TASK PROMPT:
Leave out the pictures and return every entry exactly as it appears.

-------- RECORDS TO PROCESS --------

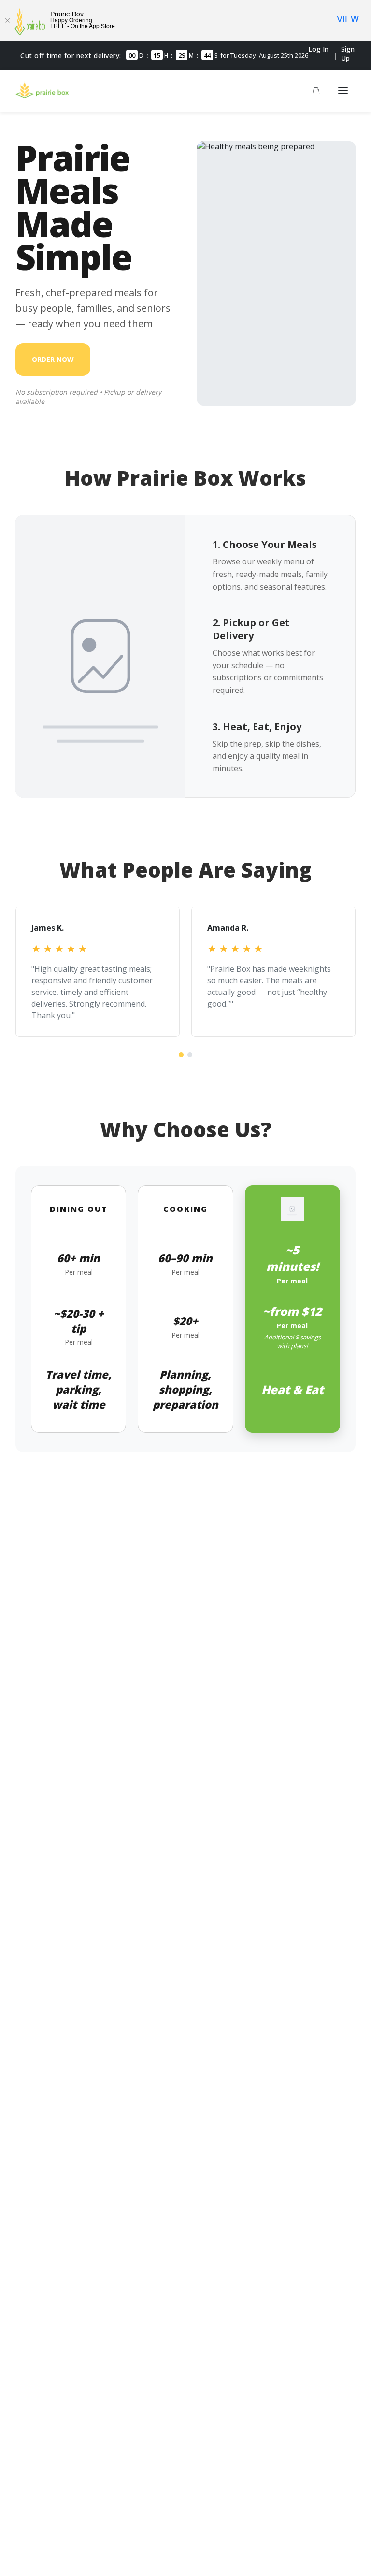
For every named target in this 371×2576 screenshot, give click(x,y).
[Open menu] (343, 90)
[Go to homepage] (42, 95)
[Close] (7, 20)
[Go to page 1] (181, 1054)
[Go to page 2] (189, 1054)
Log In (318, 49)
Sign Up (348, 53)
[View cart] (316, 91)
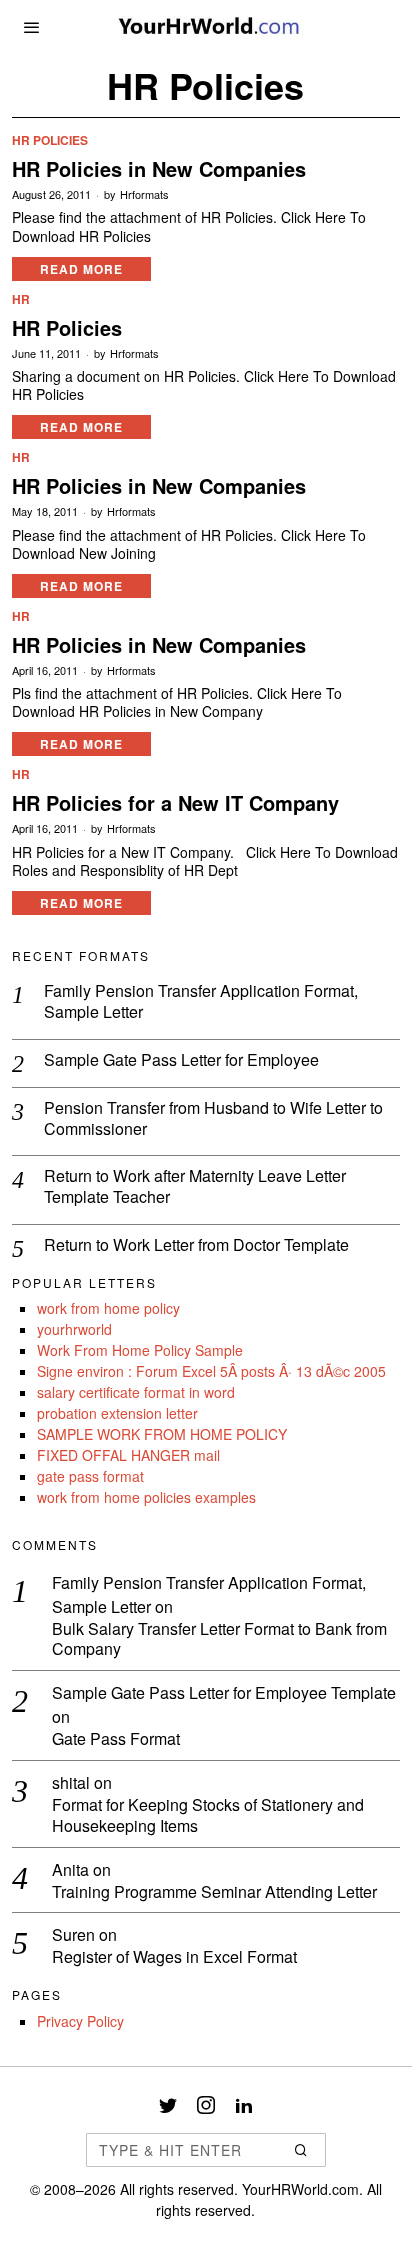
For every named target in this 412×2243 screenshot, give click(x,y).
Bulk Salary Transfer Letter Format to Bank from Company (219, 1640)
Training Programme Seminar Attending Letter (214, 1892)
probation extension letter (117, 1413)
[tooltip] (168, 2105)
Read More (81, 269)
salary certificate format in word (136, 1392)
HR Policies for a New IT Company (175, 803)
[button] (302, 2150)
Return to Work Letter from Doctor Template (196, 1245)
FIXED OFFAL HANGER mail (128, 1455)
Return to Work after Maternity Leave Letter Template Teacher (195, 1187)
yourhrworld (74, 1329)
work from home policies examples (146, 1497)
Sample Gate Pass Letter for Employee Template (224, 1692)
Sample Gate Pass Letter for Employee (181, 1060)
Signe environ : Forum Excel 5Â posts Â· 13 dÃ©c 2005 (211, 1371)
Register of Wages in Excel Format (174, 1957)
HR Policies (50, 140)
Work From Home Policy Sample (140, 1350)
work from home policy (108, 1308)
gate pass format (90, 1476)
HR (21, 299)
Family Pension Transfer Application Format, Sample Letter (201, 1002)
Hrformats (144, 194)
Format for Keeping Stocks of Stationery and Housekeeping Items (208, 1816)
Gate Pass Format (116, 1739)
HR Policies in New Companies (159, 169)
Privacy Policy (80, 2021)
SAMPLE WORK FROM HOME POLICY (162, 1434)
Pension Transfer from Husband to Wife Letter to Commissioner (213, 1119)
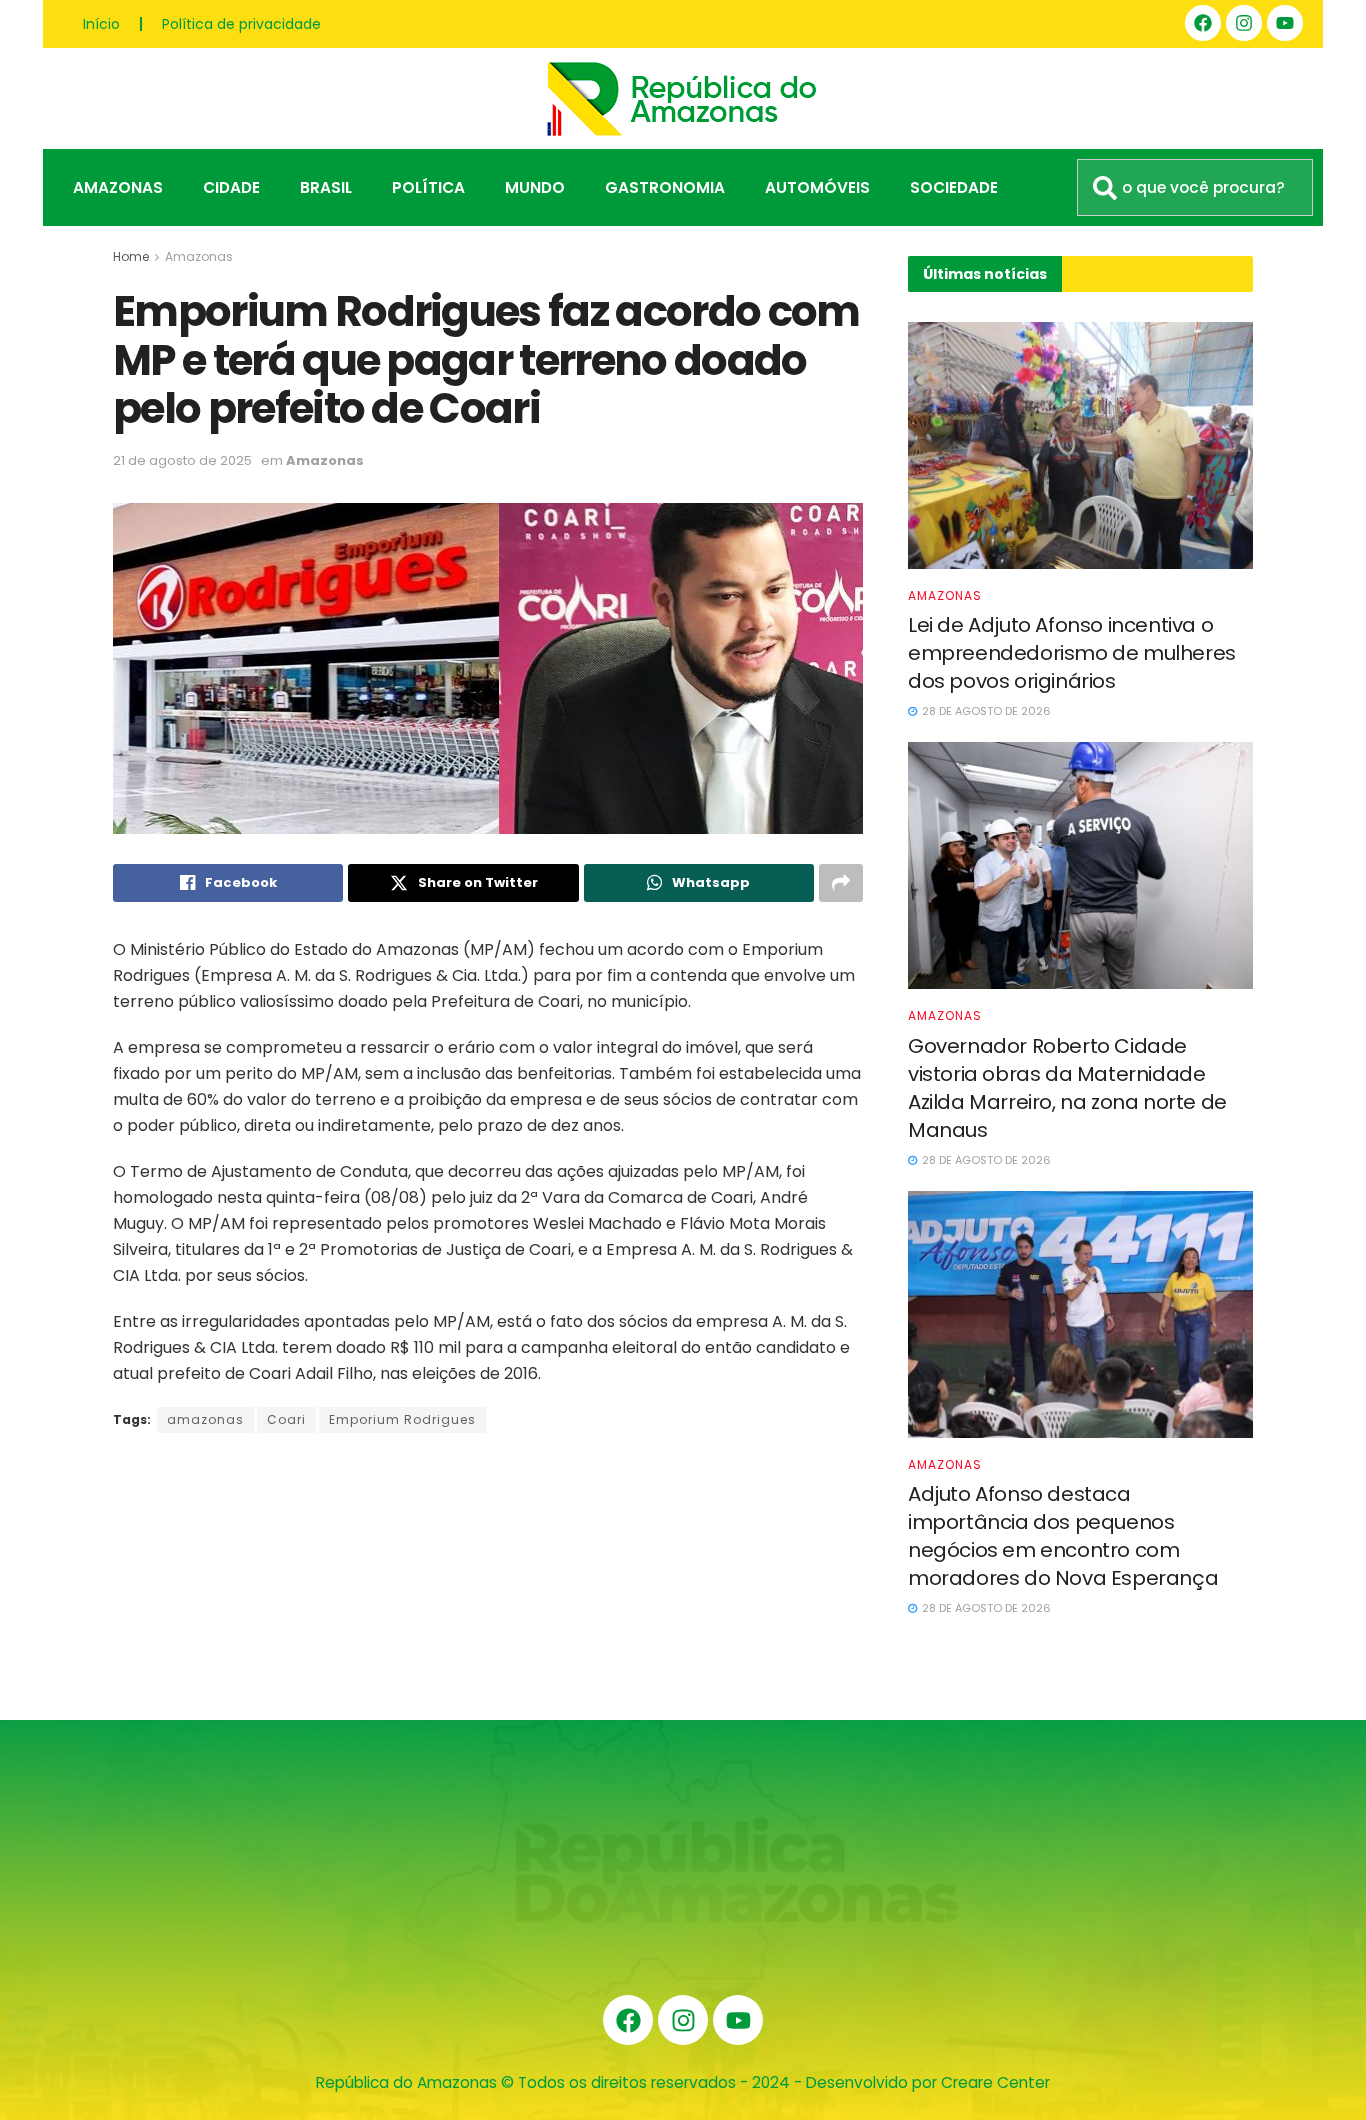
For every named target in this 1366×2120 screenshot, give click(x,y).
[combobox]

--------

RESULT:
For every named target in this 371×2576 screenshot, give click(x,y).
[Open menu] (343, 90)
[Go to homepage] (42, 95)
[Close] (7, 20)
[Go to page 1] (181, 1054)
[Go to page 2] (189, 1054)
Log In (318, 49)
Sign Up (348, 53)
[View cart] (316, 91)
For every named target in this 412×2243 screenshot, give click(x,y).
Bulk Salary Transfer Letter Format to Bank from Company (219, 1640)
Training Programme Seminar Attending Letter (214, 1892)
probation extension letter (117, 1413)
[tooltip] (168, 2105)
Read More (81, 269)
salary certificate format in word (136, 1392)
HR Policies for a New IT Company (175, 803)
[button] (302, 2150)
Return to Work Letter from Doctor Template (196, 1245)
FIXED OFFAL HANGER mail (128, 1455)
Return to Work after Maternity Leave Letter Template Teacher (195, 1187)
yourhrworld (74, 1329)
work from home policies examples (146, 1497)
Sample Gate Pass Letter for Employee Template (224, 1692)
Sample Gate Pass Letter for Employee (181, 1060)
Signe environ : Forum Excel 5Â posts Â· 13 dÃ©c 2005 (211, 1371)
Register of Wages in Excel Format (174, 1957)
HR Policies (50, 140)
Work From Home Policy Sample (140, 1350)
work from home policy (108, 1308)
gate pass format (90, 1476)
HR (21, 299)
Family Pension Transfer Application Format, Sample Letter (201, 1002)
Hrformats (144, 194)
Format for Keeping Stocks of Stationery and Housekeeping Items (208, 1816)
Gate Pass Format (116, 1739)
HR Policies in New Companies (159, 169)
Privacy Policy (80, 2021)
SAMPLE WORK FROM HOME POLICY (162, 1434)
Pension Transfer from Husband to Wife Letter to Commissioner (213, 1119)
For every named target in this 1366×2120 screenshot, give click(x,y).
[combobox]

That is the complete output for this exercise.